In our previous house, my office occupied the smallest bedroom. It was usually filled to the top with paper of all sorts—books, magazines, files, notebook paper, printing paper, loose papers, mail, greeting cards I treasured, greeting cards to send and stationery … I was a papyrophiliac. And it drove Tyler just a little bit crazy. He successfully encouraged me to upgrade from newsprint to digital editions of my favorite newspapers (yes, I subscribed to two), but I still adored paper anything and hesitated to let it go.

When we moved out of that house, I trashed and shredded a literal ton of paper. The experience was freeing. I felt so much lighter in a physical sense and a spiritual one, too, but I getting rid of a lot of paper didn’t mean I wanted to get rid of all paper.
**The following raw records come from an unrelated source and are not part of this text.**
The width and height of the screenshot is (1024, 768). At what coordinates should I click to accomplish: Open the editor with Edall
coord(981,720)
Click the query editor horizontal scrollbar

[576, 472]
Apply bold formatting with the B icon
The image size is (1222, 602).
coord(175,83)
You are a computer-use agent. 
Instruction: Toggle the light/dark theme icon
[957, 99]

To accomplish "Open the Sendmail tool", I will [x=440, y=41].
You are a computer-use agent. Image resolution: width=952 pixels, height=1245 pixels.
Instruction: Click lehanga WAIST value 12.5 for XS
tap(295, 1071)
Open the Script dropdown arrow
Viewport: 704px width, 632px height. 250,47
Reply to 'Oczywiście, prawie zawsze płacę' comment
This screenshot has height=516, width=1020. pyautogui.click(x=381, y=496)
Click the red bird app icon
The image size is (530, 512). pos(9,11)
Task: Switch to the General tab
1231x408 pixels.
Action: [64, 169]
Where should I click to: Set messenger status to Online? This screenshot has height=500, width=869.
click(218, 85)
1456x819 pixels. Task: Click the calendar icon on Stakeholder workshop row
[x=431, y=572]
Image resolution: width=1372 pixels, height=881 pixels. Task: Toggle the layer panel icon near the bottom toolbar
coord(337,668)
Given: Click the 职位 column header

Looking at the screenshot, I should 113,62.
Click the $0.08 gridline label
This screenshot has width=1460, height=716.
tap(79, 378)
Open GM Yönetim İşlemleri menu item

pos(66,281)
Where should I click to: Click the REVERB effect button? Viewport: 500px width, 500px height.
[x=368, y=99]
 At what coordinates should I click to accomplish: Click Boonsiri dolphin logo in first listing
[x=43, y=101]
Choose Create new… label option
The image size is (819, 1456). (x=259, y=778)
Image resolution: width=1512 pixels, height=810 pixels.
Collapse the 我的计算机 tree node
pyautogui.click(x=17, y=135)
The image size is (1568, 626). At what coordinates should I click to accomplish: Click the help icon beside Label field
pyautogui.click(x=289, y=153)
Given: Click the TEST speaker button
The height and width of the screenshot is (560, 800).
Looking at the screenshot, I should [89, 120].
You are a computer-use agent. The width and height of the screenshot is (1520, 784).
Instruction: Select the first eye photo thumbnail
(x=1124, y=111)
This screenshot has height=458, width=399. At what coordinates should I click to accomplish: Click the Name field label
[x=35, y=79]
I stored some of that treasured paper (books, primarily) and lugged around the rest of it in the RV we lived in for nearly a year. My desk in the RV was a corner desk—literally a triangle that had enough space for my computer and a pen caddy. It was difficult working that way, and when we finally moved into the church I got grumpy having to unpack and put together other rooms before doing my office. I longed to have my own paper-centric space back.

We chose the back corner of the second floor for my office because most of the time, no one but me would ever see it (paper piles everywhere—how fun!). My nook had a window overlooking the elementary school playground across the street. The sound of children’s voices made me happy and reminded me of how the window in my old office overlooked the basketball court in our former neighbor’s driveway where children frequently spent time throwing baskets.

When I finally had time to assemble my desk, the hardest part was finding all the parts. My desk was actually two desks made of sheets of glass and a whole lot of metal tubing. At first I feared I was missing some of the legs but a little digging revealed the missing parts in the closet—maybe the movers stashed them there, or maybe I did and I forgot. So many moving parts.

I spent the day with an Allen wrench and successfully reassembled both desks and they fit in a perfect L-shape in the corner. When my mom visited, we unpacked a dozen boxes labeled “office supplies” into the eaves behind my desk, and ta da, I had a real office again with a real desk and plenty of room to pile up paper. I was in heaven. Well, if not heaven, I was enjoying the rarefied air of the second story of an old church, and that was just fine.

office corner before
Here is how the space my office is now looked back when we first bought the church.
office
And here’s my office now.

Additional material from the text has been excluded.